Entropy and Certainty in Lossless Data Compression

James Jay Jacobs


Data compression is the art of using encoding techniques to represent data symbols using less storage space compared to the original data representation. The encoding process builds a relationship between the entropy of the data and the certainty of the system. The theoretical limits of this relationship are defined by the theory of entropy in information that was proposed by Claude Shannon. Lossless data compression is uniquely tied to entropy theory as the data and the system have a static definition. The static nature of the two requires a mechanism to reduce the entropy without the ability to alter either of these key components. This dissertation develops the Map of Certainty and Entropy (MaCE) in order to illustrate the entropy and certainty contained within an information system and uses this concept to generate the proposed methods for prefix-free, lossless compression of static data.

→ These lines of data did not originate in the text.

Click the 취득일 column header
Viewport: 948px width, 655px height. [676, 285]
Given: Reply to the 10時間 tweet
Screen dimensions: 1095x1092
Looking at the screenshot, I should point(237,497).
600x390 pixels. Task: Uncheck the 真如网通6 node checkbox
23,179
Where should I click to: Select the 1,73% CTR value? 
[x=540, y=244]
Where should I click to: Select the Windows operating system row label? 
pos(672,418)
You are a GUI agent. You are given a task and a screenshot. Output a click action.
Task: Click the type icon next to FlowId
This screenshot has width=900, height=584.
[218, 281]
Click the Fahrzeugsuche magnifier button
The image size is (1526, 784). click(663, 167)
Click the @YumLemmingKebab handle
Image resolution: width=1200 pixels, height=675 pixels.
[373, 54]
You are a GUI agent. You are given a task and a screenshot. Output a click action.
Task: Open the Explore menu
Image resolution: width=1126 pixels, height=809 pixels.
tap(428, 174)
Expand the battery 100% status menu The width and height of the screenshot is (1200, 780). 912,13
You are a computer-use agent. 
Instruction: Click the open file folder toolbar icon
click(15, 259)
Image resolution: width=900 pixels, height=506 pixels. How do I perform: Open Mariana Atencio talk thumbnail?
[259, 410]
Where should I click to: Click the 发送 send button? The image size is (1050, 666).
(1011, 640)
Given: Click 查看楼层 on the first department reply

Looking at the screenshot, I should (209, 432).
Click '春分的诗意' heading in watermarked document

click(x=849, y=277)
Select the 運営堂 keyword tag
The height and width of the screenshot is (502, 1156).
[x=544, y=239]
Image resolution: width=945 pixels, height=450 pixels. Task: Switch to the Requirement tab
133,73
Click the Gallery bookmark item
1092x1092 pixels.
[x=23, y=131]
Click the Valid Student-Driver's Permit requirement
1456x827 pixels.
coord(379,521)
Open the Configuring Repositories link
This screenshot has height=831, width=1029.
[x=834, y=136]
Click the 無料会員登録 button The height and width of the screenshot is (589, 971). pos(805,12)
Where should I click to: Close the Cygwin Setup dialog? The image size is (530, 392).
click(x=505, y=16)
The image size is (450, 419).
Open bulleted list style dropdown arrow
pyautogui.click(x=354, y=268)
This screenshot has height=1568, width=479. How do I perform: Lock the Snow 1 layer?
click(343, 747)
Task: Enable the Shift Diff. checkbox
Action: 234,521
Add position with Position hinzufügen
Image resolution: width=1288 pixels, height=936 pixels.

The first method, Select Level Method (SLM), increases the efficiency of creating Shannon-Fano-Elias code in terms of CPU cycles. SLM is developed using a sideways view of the compression environment provided by MaCE. This view is also used for the second contribution, Sort Linear Method Nivellate (SLMN) which uses the concepts of SLM with the addition of midpoints and a fitting function to increase the compression efficiency of SLM to entropy values L ( x ) ≤ H (x ) + 1. Finally, the third contribution, Jacobs, Ali, Kolibal Encoding (JAKE), extends SLM and SLMN to bases larger than binary to increase the compression even further while maintaining the same relative computation efficiency.